··· TEXT SHOWN ···

= Robert Lewins =

Robert Lewins (28 August 1817 - 22 July 1895) was a British army surgeon and philosopher. He is best known for his collaboration with Constance Naden on their philosophical theory called hylo-idealism.

==Army career==
Robert Lewins was a Surgeon Lieutenant Colonel who served with the 63rd Regiment in the Crimean War and the Indian Mutiny among other campaigns. According to his obituary in the British Medical Journal, Lewins was also 'in the expedition to the north of China in 1865 in charge of the hospital ship Mauritius, and was present at the capture of the Taku Forts, receiving the medal'.

==Philosophical career==
Upon retiring to England in 1868, Lewins turned his attention to propounding his atheist philosophy. In 1877, he published Life and Mind; on the Basis of Materialism. This work was reviewed favourably in The Secular Review by G. W. Foote, who wrote that it was an 'excellent little essay" containing "valuable information on the pathology of religious excitement".

···

## PROBLEM SET
(1) Answer these questions about the text on Robert Lewins:
(a) On what date was Lewins born?
(b) What was the name of the hospital ship he was in charge of?
(c) In what year did he publish Life and Mind; on the Basis of Materialism?
(2) Rewrite the part of the text on Robert Lewins starting at "Robert Lewins (28" and ending at "theory called hylo-idealism.", substituting "hylozoism" for "hylo-idealism".
The lines that come next are not required for any of this work.

··· INFORMATION ···

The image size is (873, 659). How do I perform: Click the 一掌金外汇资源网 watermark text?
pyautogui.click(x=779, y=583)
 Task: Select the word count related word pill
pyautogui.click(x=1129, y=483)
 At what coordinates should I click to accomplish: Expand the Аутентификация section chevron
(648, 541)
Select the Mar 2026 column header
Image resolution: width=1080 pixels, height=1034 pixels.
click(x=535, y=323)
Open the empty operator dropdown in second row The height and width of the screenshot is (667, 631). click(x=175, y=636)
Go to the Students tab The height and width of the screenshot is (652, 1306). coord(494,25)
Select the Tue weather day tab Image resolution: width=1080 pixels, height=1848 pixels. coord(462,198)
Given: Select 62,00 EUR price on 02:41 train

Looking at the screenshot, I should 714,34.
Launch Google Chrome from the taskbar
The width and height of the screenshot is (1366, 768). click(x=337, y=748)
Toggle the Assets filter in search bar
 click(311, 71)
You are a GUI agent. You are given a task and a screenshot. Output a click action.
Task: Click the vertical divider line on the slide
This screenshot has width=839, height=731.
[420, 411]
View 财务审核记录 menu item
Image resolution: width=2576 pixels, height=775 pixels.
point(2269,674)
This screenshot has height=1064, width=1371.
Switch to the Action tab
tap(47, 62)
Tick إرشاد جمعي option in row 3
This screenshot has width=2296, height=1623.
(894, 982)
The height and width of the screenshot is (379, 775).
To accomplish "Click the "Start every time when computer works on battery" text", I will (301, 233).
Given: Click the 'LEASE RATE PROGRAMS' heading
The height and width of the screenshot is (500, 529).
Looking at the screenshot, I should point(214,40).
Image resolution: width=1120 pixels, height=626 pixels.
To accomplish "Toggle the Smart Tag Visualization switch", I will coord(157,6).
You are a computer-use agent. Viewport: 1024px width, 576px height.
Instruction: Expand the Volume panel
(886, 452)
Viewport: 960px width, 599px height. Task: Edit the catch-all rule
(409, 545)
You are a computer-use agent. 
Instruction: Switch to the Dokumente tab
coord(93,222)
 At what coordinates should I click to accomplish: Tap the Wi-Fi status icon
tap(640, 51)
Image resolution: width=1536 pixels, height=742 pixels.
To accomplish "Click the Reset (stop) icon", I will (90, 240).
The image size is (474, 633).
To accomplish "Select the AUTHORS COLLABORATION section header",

···

## RESULTS OF THE TASKS
(1)
(a) 28 August 1817
(b) Mauritius
(c) 1877

(2)
Robert Lewins (28 August 1817 - 22 July 1895) was a British army surgeon and philosopher. He is best known for his collaboration with Constance Naden on their philosophical theory called hylozoism.